This section of Unit 6 was a major focus of mine while I wrote this curriculum last summer. I hate teaching proofs in the traditional style presented by most textbooks because of how formal it's presumed that proofs need to be. I just want students to be able to justify their reasoning and think sequentially, which has been the underlying focus of this entire venture.
My school's geometry textbook introduces proofs in Chapter 3, which would be fine if it relied on them heavily throughout the remainder of the book. Instead, they're introduced at a very basic level (which is necessitated by starting them so early) and basically abandoned after that.
My thoughts are along the lines of "let's not deal with proofs until we're well equipped" (read: 2nd semester). Once the students have the basic skills down pat (such as types of angles), we can attack proofs that have more substance. And maybe we could even use proofs to test/discover new ideas.
So to start out, I made "bundles" which consisted of 3 pieces of drinking straw and 3 pipe cleaners. Each bundle has the same 4 inch, 5 inch, and 6 inch piece of drinking straw, so students can use the pipe cleaners as angles (inserted in the straws) to make triangles.
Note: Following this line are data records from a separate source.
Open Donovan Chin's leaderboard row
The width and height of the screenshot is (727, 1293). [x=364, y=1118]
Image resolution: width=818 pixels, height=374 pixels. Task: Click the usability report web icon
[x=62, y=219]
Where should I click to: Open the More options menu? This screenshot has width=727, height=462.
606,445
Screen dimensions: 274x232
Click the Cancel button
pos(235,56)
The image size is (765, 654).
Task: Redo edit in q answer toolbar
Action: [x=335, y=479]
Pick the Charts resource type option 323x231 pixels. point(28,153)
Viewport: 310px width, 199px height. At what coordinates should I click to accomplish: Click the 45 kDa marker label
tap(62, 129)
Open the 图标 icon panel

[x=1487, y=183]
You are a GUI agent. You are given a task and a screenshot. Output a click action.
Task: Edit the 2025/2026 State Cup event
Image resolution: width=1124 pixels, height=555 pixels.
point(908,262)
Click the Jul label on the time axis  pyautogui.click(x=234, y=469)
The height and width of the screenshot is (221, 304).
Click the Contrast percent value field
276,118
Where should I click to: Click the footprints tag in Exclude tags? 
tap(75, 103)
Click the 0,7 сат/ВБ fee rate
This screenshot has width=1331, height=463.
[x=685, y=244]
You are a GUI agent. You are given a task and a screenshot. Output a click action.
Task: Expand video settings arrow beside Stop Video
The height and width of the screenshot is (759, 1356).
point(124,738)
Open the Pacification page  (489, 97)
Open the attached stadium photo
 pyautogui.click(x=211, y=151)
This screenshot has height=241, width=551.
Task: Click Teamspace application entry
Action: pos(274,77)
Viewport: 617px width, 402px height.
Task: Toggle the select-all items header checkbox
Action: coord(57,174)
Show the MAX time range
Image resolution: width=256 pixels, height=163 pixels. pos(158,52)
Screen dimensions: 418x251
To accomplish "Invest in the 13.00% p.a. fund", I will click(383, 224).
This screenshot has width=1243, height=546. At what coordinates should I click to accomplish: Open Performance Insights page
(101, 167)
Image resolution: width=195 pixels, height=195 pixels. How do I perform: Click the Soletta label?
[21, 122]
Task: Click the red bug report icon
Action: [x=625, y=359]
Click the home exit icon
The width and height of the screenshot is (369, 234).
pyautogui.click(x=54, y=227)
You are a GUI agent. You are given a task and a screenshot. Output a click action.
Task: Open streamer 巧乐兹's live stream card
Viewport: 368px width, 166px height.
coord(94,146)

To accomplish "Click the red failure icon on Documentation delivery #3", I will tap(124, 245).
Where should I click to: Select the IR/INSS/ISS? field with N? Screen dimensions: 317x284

Even though the supplies were cheap, I only made enough to have students work in pairs and simply asked each group to build a triangle, trace its outline onto paper, then measure all three angles and sides. We collected the data and the hope was to show that everyone's triangle was the same, thus demonstrating the SSS postulate.
The major snag is that too many students cannot use a ruler or protractor reliably, so there's a much larger spread in the data that you'd like. I still think it was a useful activity though.